| Work item |
In the article below about a Maryland hazardous waste ruling, which company is asking the Supreme Court to review the decision of the Maryland Court of Special Appeals?

| Text for analysis |

╔══

Maryland Law May Leave Opening for Improper Waste Disposal


By VEENA TREHAN

WASHINGTON (April 11, 2008) - Should a company be allowed to abandon its hazardous waste simply because it doesn't plan on transporting it?

No, says Alexandria Real Estate Acquisitions Inc., which is asking the Supreme Court to review a Maryland Court of Special Appeals ruling that hazardous waste regulations don't apply when the company doesn't intend to take its waste elsewhere.

The Supreme Court is scheduled to decide today whether to take the case.

The ARE Acquisitions petition, which raises the specter of the hazardous waste sites at the Love Canal and the Valley of the Drums, concerns Intracel Corp., a vaccine developer that abandoned radioactive and chemical waste on a Rockville property it rented from ARE after it was evicted for nonpayment.

The landlord's lawyer, David Mandelbaum, describes the appeals court decision as "potentially troubling." His petition says the lower court ruled "in effect . . . wastes may be held indefinitely without any regulatory obligation to put them in a safe package in a safe place with a label that identifies them and how long they have been stored."

The petition says the lower court's decision endorses a "cavalier attitude" toward the management of dangerous materials.

"If the regulators happened upon a warehouse of unlabelled, leaking, unidentified chemicals, they could take no action, under the Court of Special Appeals' reading of the law, because those chemicals had not been offered for transportation."

But the tenant's lawyer described the petition to the Supreme Court as a last-ditch effort that seeks to hold Intracel's officers and directors personally responsible after lower courts threw out earlier claims.

"The only thing left was this attempt to turn it into a federal environment case, which it is not," said Minton, a lawyer with the Baltimore firm of Goldman & Minton.

Rather than focusing on the right to sue officers and directors for corporate wrongdoing, the court would be dealing with environmental issues beyond its jurisdiction.

"The environmental statutes—to the extent they are related here at all—are really peripheral," said Minton.

But a University of Maryland School of Law Associate professor characterizes the state appeals court ruling as a "misreading of the law."

╚══

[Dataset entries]
╔══

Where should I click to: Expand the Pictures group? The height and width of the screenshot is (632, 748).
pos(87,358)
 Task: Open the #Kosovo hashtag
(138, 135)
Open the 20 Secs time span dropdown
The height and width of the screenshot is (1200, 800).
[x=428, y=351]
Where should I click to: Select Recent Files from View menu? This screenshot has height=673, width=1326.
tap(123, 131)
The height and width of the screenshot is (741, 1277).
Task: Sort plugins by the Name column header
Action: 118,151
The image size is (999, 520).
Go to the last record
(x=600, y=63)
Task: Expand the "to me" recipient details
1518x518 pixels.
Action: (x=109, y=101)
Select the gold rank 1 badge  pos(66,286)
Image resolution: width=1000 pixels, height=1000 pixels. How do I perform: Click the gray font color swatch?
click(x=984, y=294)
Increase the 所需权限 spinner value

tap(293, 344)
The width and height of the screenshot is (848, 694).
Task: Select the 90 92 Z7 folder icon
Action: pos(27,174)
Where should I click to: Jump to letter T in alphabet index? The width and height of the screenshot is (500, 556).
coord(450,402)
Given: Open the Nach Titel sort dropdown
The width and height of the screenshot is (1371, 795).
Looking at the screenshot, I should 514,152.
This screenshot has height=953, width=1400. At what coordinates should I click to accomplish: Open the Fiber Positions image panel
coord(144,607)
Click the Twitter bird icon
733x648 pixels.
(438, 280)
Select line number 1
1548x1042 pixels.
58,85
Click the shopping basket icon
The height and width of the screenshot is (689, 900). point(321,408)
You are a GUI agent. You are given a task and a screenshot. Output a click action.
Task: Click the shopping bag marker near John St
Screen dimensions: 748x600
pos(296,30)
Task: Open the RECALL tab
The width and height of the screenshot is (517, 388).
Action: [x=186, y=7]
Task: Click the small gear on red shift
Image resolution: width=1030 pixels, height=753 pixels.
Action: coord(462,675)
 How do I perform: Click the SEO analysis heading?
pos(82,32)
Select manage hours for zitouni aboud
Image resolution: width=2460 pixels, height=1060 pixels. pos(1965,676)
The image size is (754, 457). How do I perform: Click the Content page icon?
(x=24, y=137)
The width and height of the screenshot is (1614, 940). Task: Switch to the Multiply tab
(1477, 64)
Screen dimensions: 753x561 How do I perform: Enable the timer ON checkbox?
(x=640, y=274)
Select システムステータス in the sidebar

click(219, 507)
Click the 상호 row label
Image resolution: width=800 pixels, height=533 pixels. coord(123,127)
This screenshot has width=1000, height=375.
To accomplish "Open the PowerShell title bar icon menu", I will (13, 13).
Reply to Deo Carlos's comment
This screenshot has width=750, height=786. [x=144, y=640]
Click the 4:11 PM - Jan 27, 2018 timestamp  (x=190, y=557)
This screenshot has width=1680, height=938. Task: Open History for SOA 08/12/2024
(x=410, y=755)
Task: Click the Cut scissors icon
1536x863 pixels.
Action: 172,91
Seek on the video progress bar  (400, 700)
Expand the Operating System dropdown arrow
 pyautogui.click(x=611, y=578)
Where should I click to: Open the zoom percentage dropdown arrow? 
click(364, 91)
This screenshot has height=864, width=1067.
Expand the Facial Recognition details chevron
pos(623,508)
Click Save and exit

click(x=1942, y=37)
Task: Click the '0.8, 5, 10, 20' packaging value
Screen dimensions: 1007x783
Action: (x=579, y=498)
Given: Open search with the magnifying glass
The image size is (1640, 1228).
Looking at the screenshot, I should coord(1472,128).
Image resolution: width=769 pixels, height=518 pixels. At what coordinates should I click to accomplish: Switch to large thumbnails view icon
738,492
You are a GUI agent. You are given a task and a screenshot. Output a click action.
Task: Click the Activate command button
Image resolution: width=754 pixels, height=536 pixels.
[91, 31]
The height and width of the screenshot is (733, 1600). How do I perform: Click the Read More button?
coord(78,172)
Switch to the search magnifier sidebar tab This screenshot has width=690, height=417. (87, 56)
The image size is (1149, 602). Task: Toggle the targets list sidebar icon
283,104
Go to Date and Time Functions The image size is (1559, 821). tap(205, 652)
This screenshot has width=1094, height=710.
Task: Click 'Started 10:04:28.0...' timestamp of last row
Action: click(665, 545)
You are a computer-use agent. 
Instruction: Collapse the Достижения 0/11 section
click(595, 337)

╚══

| Answer section |
Alexandria Real Estate Acquisitions Inc.